© JUNGE FREIHEIT Verlag GmbH & Co.  www.jungefreiheit.de  10/11 04. März 2011

Zwischen Reichstag und Kanzleramt
Stellvertreterkrieg auf Papier
Ronald Gläser

Im Kanzleramt „müffelt“ es nicht. Ein entsprechender Bericht der Bild-Zeitung wurde am Montag dementiert. Das Boulevardblatt hatte von Modergeruch durch Pfusch am Bau berichtet. Alles kalter Kaffee, sagt das Bundespresseamt.

Es sind diese kleinen Geschichten, die nicht nur politische Beobachter in der Hauptstadt mitunter den Kopf über die Bild schütteln lassen. Nicht jede Geschichte ist sauber recherchiert – und relevant schon gleich gar nicht. Trotzdem greift sie manchmal das auf, was die schweigende Mehrheit denkt. Auch die Nähe zu Ex-Verteidigungsminister Karl-Theodor zu Guttenberg (CSU) hat der Millionenauflage der Bild nicht geschadet. Im Gegenteil: „Schlagzeilen mit Guttenberg verkaufen sich besser als Schlagzeilen über Thomas de Maizière “, meint der Politikberater Michael Spreng. Bild erhielt für ihre guttenbergfreundlichen Berichte Vorabinformationen aus erster Ministerhand, eine typische „Win-win-Situation“.

Erfolg schafft Neid. Anders läßt sich die aktuelle Kampagne des Spiegel kaum erklären. Das Magazin bläst in seiner aktuellen Titelgeschichte („Die Brandstifter“) zur Attacke. Spiegel gegen Bild – da verläuft jetzt eine Frontlinie. Der neue Zeitungskrieg in der Hauptstadt ist natürlich auch ein Stellvertreterkrieg der politischen Lager. Bild für die Regierung, Spiegel für die Opposition. Hier sind Konturen klarer erkennbar, als sie es zwischen den weichgespülten Parteien jemals waren seit dem Ende von Rot-Grün.

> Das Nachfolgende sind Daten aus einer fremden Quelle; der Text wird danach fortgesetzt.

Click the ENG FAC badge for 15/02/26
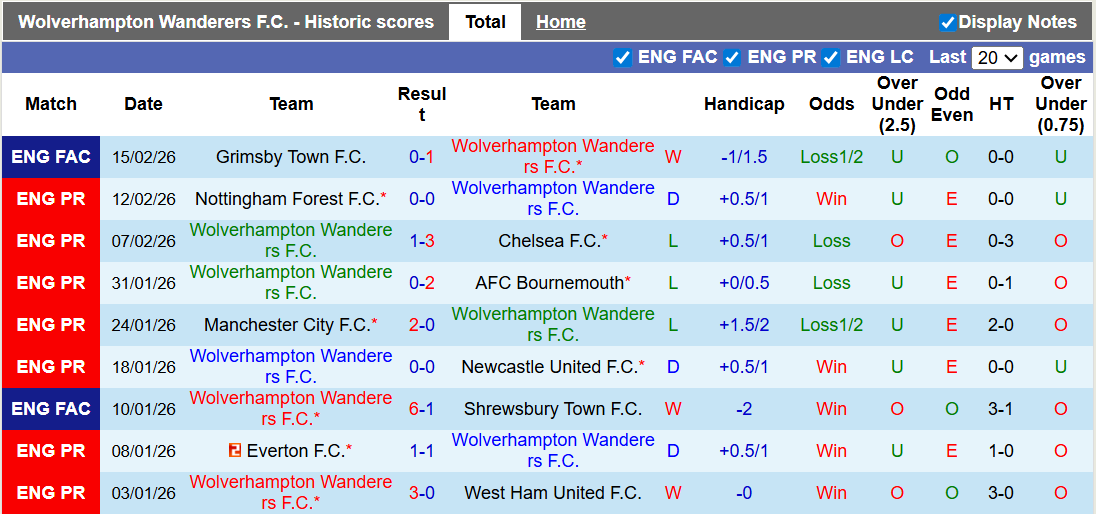 51,157
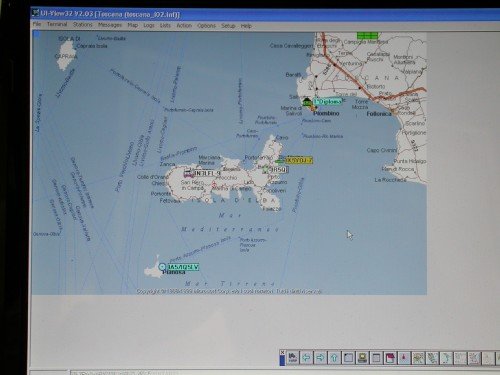The height and width of the screenshot is (375, 500).
Task: Open the Stations menu
Action: point(83,25)
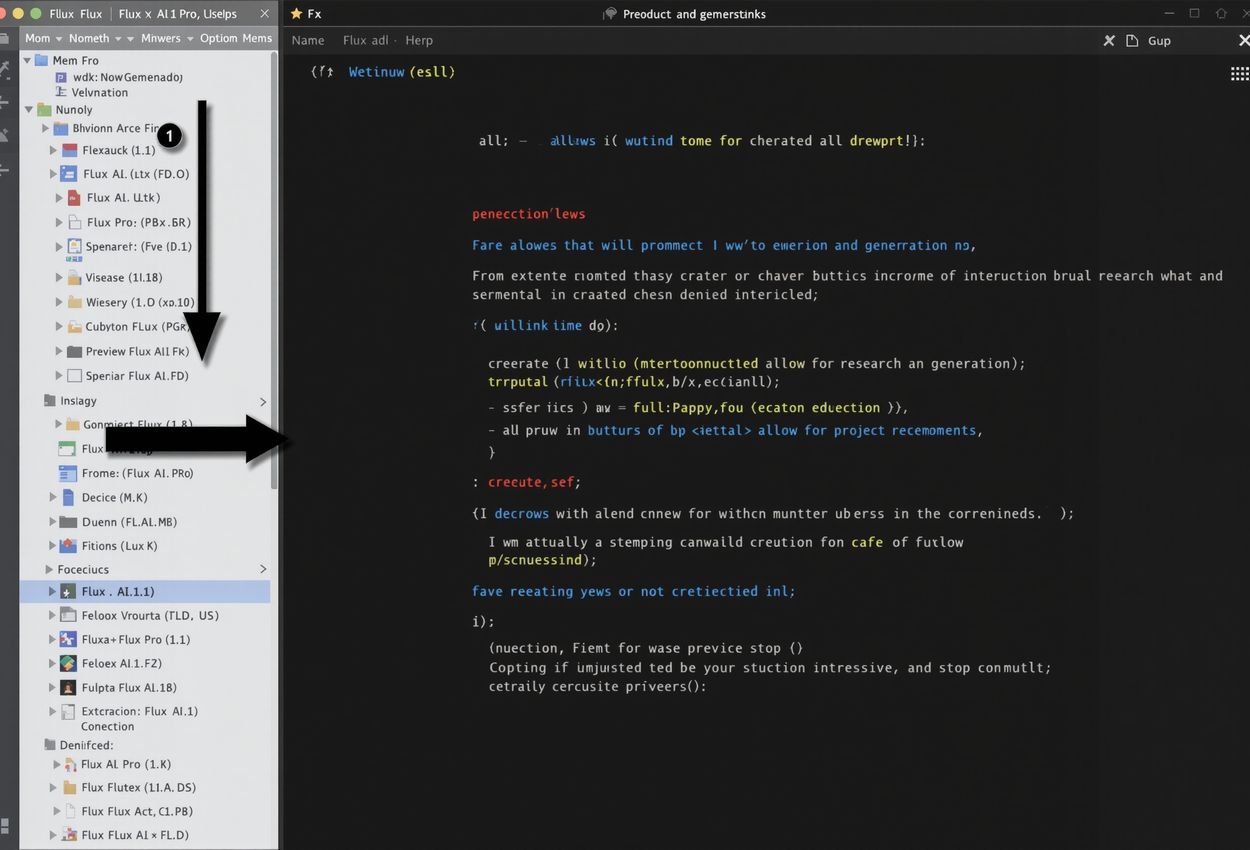Click the Gup button

click(x=1159, y=41)
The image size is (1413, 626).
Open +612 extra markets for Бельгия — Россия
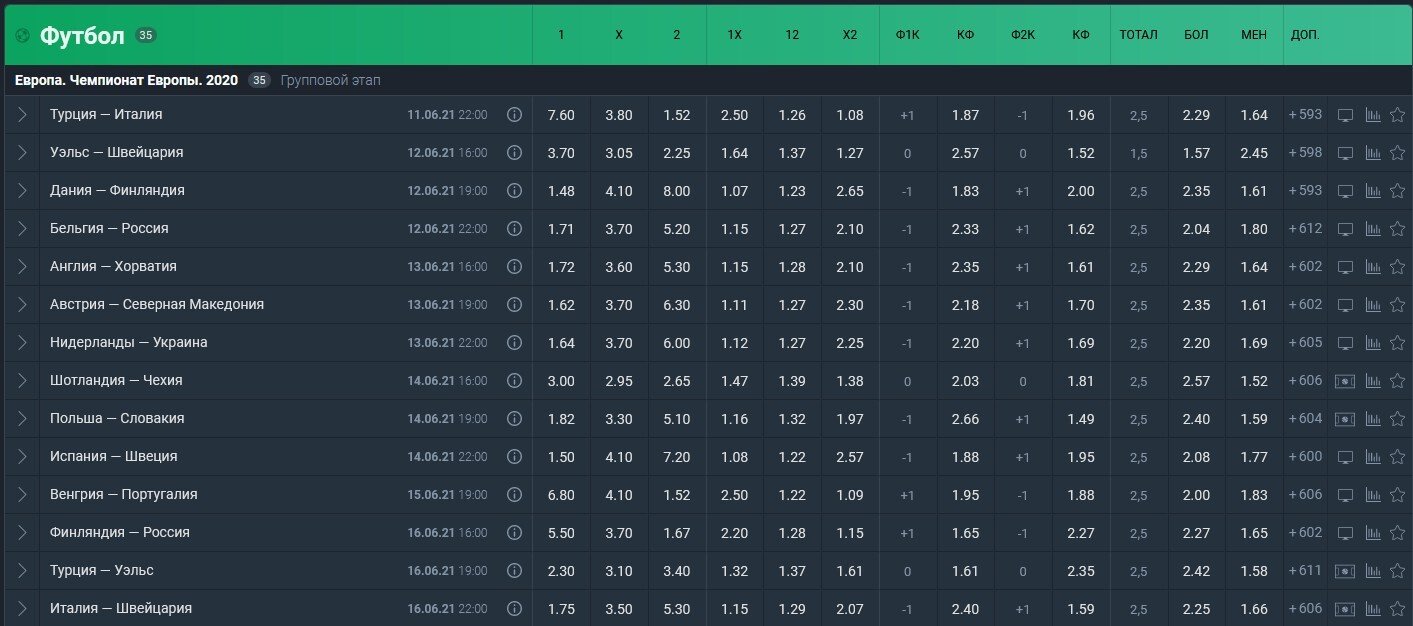pyautogui.click(x=1305, y=229)

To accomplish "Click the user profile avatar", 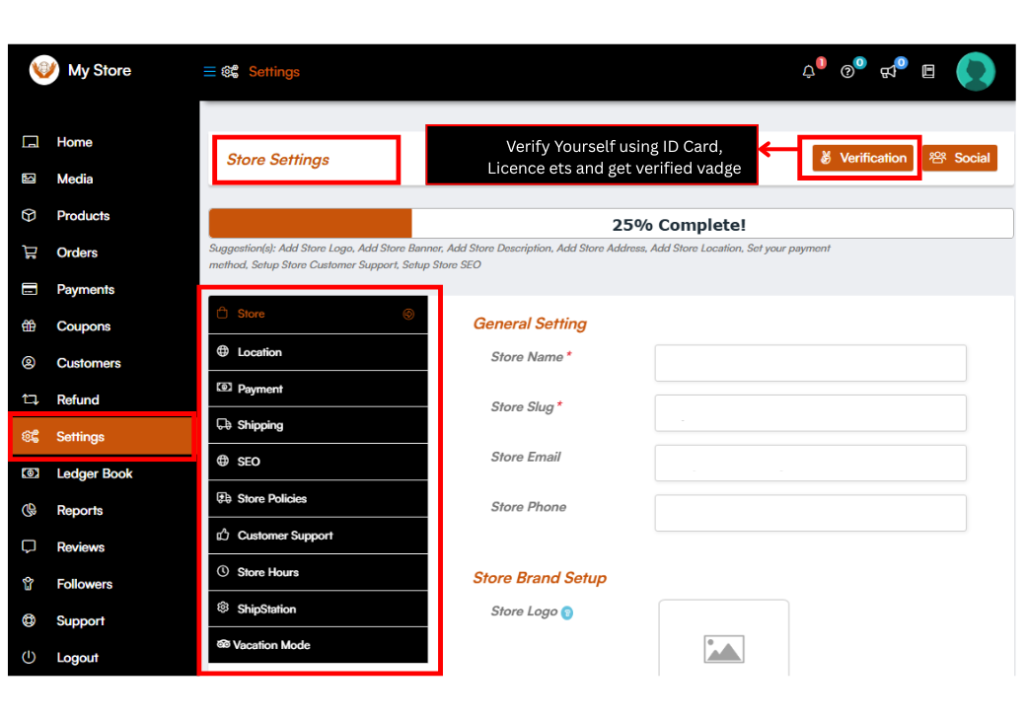I will point(975,72).
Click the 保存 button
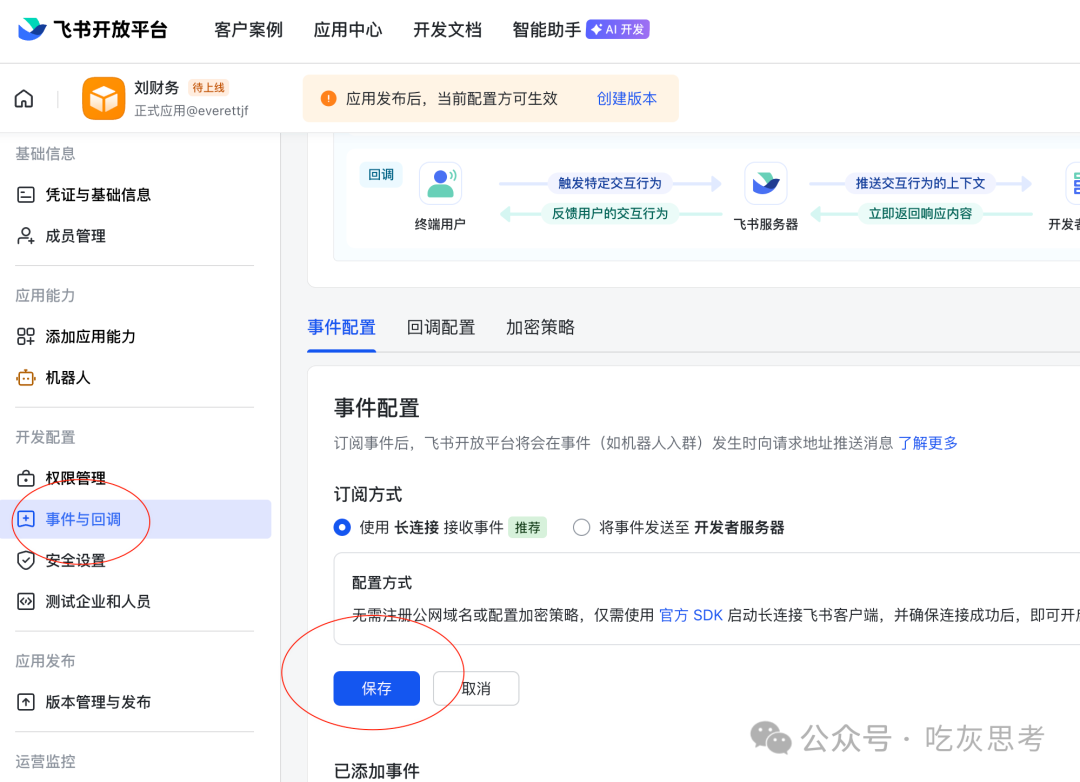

Das wirft der Spiegel dem Springer-Blatt vor: Erstens. Bild berichtet über das Privatleben von Prominenten (bahnbrechende neue Erkenntnis!). Außerdem spiele sie „die Rolle einer rechtpopulistischen Partei, die es in Deutschland noch nicht gibt“. Der Spiegel weiß aber auch ganz genau, daß Bild heute so, morgen so berichtet. Eine rote Linie ist nicht erkennbar.

Zweitens. Bild-Leser seien ältere Männer „mit eher schwacher Schulbildung“ und antieuropäischen Ressentiments. Komisch, wenige Seiten zuvor druckt das Magazin selbst ein antieuropäisches Manifest („Sanftes Monster Brüssel“) ab. Wie paßt das zusammen?

Drittens. Dann holt der Spiegel die Faschismuskeule hervor und behauptet, Bild mache Stimmung gegen Ausländer. Co-Autor Markus Feldenkirchen giftet zudem im ARD-Presseclub, Bild sei Guttenbergs „Schutzstaffel“, also seine SS. Mehr NS-Vorwurf geht nicht.

4. Im Interview läßt Bild-Chefredakteur Kai Diekmann den Spiegel auflaufen. Klarer Punktsieg für die Zeitung mit den großen Buchstaben.

Peinlich obendrauf: Das aktuelle Titelbild besteht aus einem Bild-Logo aus Streichhölzern. Diese Idee hat der Spiegel einem Künstler geklaut, der vor Jahren das gleiche Motiv entwickelt hat. Soviel zur Kompetenz in Sachen „Plagiate“. Fazit: Vor vierzig Jahren hätte der Spiegel mit so einer Titelgeschichte Aufmerksamkeit erregt. 2011 verpufft eine Wallraffsche Anti-Bild-Kampagne wirkungslos. Niemand springt auf den Zug auf. Kein Wunder, die Informationen waren älter als die Bild-Geschichte vom angeblicken Moder bei Merkel.